The use of hospital inpatient care by people with psychosis and schizophrenia is substantial. In the financial year 2011–2012, 29,172 admissions were reported for schizophrenia and related disorders in England, resulting in over 2.8 million inpatient bed days. Moreover, there were approximately 56,000 outpatient attendances and 2,700 teleconsultations related to the management of schizophrenia and other psychotic disorders (The Health and Social Care Information Centre, 2012). Inpatient care is by far the most costly healthcare component in the overall treatment of schizophrenia. Kavanagh and colleagues (1995) found that care in short- or long-stay psychiatric hospitals accounted for 51% of the total public expenditure on care for people with schizophrenia. Lang and colleagues (1997) reported that provision of inpatient care for people with schizophrenia amounted to 59% of the total cost of health and social care for this population. Similarly Knapp and colleagues (2002) suggested that inpatient care accounted for 56.5% of the total treatment and care costs of schizophrenia, compared with 2.5% for outpatient care and 14.7% for day care. Unemployment is a considerable burden for people with schizophrenia. A rate of employment among people with schizophrenia is reported to be between 15 (Evans & Repper, 2000) and 20% (Schneider et al., 2007) in the UK. Stigmatisation is one of the main barriers to employment for this population. Generally the rates of employment are higher for newly diagnosed people compared with those with established schizophrenia; however, the majority of people presenting to services for the first time are already unemployed (Marwaha & Johnson, 2004). According to Guest and Cookson (1999), between 15 and 30% of people with schizophrenia are unable to work at diagnosis, rising to 67% following a second episode. Overall, the estimates of total indirect costs of people with schizophrenia in the UK range from £412 million for newly diagnosed people over the first 5 years following diagnosis (Guest & Cookson, 1999) to £1.7 billion annually for people with chronic schizophrenia (Davies & Drummond, 1994).

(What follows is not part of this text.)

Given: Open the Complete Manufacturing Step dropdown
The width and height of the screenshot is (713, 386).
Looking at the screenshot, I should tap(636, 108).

Family members and friends often provide care and support to those with schizophrenia, which places significant burdens on them that impact upon their health, leisure time, employment and financial status. Guest and Cookson (1999) estimated that, in the UK, 1.2 to 2.5% of carers gave up work to care for dependants with schizophrenia.

Measuring the total cost of informal care provided by family members and friends is difficult but it is important to highlight that it is a significant amount. Data on costs of informal care for people with schizophrenia are not available. Based on figures provided by the Office for National Statistics, the Sainsbury Centre for Mental Health (2003) estimated that in 2002/2003 the aggregate value of informal care provided by family members and friends in the UK to those with mental health problems was £3.9 billion.

It is therefore evident that efficient use of available healthcare resources is required to maximise the health benefit for people with schizophrenia and, at the same time, reduce the emotional distress and financial implications to society.